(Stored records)
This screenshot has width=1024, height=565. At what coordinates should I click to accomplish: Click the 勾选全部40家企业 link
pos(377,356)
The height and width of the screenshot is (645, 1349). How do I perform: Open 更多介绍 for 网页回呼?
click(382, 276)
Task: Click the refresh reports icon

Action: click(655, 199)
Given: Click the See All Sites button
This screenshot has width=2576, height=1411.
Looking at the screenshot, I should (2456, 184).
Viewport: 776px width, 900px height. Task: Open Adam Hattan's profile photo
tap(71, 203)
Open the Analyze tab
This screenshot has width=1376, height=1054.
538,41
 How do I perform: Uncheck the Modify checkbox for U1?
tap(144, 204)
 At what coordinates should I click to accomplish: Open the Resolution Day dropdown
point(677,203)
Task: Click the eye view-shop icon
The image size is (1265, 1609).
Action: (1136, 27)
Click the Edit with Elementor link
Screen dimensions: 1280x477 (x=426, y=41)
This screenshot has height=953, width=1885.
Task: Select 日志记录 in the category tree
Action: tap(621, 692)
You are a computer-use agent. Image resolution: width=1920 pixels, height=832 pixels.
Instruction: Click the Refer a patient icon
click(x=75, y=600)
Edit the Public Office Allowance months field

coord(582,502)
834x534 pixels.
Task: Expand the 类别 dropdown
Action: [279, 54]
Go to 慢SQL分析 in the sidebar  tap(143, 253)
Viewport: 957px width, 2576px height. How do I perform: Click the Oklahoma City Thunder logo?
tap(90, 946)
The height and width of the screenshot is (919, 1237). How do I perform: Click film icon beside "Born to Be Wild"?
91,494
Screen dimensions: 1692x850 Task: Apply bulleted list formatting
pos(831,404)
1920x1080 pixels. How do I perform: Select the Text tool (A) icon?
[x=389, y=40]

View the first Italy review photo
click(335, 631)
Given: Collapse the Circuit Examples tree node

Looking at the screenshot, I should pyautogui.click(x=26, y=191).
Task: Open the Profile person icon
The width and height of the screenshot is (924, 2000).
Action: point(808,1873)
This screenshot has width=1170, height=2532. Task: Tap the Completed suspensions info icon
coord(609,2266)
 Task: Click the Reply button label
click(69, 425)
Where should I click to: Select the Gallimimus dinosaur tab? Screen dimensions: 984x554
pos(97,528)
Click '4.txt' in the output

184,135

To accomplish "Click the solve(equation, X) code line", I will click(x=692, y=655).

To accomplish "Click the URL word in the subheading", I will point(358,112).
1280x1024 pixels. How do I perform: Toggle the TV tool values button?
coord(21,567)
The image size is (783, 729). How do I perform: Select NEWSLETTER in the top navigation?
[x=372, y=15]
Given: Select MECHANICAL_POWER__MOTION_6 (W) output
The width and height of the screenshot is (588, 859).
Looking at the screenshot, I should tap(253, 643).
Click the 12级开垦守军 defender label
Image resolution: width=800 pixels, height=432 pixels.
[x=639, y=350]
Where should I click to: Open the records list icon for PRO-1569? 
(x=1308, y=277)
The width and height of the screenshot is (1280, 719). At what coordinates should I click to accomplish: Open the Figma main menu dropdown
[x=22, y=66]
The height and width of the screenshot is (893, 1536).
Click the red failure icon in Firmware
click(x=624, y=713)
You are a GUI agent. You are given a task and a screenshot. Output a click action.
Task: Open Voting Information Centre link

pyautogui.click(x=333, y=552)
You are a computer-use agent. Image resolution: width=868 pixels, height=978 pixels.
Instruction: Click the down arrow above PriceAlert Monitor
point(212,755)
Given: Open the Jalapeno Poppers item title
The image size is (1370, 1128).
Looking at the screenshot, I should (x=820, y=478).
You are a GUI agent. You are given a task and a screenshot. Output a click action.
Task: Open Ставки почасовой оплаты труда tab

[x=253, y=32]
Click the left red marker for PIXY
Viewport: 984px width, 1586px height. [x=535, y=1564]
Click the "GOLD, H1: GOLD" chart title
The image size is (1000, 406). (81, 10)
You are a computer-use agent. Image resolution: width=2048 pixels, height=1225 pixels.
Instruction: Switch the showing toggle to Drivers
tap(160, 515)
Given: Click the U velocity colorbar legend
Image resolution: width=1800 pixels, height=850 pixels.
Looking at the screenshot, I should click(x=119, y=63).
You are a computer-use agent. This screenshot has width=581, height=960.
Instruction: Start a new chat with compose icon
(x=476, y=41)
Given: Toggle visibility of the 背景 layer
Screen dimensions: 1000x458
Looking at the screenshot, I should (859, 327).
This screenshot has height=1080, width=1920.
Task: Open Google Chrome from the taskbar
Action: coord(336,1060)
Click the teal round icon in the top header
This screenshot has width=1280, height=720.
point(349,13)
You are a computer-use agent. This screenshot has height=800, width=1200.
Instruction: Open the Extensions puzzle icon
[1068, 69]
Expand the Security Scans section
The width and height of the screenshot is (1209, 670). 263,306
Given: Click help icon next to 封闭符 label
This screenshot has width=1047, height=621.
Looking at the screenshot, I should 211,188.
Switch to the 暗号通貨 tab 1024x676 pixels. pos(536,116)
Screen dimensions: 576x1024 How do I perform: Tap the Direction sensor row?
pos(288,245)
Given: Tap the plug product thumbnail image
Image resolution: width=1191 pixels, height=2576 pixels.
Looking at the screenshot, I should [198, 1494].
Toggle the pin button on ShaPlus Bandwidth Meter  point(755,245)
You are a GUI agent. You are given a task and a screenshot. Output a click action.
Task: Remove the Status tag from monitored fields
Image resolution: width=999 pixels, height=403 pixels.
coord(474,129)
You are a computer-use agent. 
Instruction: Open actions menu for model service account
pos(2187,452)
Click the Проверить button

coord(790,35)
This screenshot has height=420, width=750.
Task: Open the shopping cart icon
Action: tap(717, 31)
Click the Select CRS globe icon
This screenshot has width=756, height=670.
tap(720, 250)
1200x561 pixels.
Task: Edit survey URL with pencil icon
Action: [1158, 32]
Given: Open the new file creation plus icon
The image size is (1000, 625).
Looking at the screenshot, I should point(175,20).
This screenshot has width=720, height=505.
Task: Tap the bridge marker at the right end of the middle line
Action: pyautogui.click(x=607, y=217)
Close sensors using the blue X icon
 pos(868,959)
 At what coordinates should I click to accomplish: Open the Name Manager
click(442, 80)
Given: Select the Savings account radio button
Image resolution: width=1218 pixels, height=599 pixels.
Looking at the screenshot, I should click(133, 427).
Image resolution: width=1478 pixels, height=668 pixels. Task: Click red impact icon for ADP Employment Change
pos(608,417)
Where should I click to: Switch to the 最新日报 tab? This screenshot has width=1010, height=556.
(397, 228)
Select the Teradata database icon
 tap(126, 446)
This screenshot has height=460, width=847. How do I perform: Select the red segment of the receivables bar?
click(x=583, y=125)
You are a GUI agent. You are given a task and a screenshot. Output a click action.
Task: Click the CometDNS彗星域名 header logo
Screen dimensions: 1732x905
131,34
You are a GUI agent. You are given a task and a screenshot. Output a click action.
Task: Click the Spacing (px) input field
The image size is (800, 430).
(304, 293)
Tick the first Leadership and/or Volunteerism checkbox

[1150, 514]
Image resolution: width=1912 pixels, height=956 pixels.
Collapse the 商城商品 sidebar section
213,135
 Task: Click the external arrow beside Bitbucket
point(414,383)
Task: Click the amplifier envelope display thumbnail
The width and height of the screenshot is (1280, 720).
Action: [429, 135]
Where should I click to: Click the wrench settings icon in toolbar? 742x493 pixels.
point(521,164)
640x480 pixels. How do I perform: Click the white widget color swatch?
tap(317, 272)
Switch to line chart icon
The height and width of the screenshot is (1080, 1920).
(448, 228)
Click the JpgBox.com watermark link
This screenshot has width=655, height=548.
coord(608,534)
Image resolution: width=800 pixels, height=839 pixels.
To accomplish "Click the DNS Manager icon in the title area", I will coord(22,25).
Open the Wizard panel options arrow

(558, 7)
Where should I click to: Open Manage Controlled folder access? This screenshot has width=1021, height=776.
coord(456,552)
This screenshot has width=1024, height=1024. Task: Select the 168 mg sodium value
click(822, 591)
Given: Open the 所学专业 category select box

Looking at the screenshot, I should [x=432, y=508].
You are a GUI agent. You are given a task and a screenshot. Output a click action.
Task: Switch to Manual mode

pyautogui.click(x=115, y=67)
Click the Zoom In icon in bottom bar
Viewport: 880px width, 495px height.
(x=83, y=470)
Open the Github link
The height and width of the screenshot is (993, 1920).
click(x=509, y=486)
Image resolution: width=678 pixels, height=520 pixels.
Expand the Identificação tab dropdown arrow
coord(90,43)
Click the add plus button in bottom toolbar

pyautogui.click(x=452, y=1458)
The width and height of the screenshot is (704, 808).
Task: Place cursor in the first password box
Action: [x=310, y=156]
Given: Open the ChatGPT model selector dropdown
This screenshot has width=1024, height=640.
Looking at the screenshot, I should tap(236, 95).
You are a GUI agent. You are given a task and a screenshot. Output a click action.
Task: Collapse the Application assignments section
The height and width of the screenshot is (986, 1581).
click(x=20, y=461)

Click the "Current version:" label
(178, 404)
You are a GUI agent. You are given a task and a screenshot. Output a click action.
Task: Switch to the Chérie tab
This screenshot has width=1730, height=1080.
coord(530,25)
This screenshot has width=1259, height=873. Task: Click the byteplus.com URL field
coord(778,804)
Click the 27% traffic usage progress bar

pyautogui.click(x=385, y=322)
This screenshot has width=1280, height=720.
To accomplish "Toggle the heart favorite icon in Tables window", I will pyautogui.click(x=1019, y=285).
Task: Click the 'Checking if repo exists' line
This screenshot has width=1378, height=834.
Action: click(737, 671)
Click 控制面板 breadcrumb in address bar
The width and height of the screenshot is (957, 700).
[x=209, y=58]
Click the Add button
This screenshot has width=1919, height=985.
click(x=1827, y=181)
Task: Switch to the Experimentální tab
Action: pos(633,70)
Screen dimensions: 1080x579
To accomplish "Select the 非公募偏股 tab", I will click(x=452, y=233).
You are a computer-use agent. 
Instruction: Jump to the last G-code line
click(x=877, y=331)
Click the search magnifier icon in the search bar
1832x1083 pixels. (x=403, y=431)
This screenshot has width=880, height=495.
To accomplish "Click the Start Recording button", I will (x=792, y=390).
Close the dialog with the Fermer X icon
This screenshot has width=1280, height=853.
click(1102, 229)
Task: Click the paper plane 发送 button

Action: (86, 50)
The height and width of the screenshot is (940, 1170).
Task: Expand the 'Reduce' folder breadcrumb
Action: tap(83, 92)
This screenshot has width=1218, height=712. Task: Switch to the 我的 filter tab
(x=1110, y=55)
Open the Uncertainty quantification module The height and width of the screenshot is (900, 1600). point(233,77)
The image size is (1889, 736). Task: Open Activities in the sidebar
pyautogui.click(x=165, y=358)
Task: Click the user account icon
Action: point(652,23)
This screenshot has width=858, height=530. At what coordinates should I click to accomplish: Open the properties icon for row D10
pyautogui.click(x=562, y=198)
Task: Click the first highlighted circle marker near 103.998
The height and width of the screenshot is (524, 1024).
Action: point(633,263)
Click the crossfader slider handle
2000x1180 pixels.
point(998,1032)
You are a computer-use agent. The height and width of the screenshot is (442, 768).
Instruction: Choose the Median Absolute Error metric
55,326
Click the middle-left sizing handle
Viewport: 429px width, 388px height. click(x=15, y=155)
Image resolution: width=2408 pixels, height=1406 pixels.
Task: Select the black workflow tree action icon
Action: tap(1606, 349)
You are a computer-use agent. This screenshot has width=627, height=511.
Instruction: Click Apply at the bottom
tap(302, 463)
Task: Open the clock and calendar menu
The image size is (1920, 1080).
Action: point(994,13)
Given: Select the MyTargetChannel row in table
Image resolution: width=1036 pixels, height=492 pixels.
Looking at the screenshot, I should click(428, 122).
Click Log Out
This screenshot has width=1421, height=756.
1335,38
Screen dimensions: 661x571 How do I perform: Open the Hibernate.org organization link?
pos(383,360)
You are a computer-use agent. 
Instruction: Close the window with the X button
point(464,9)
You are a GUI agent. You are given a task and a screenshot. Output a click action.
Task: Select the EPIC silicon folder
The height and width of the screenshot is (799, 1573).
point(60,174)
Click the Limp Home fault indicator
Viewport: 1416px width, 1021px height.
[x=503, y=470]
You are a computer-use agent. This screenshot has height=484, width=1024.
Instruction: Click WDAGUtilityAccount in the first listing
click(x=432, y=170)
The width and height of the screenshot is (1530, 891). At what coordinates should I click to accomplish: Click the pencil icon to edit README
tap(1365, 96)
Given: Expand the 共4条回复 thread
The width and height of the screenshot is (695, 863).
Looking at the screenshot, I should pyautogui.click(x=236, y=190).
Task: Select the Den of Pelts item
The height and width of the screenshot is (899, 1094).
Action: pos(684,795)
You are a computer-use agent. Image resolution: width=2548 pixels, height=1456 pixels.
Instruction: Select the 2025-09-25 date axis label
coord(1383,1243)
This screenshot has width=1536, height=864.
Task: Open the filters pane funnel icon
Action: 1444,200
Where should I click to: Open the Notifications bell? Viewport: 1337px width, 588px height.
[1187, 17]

**Exercise:** Collect every line of the data above that contains the string "Start". Case counts.

**Finished task:**
Instruction: Start a new chat with compose icon
To accomplish "Click the Start Recording button", I will (x=792, y=390).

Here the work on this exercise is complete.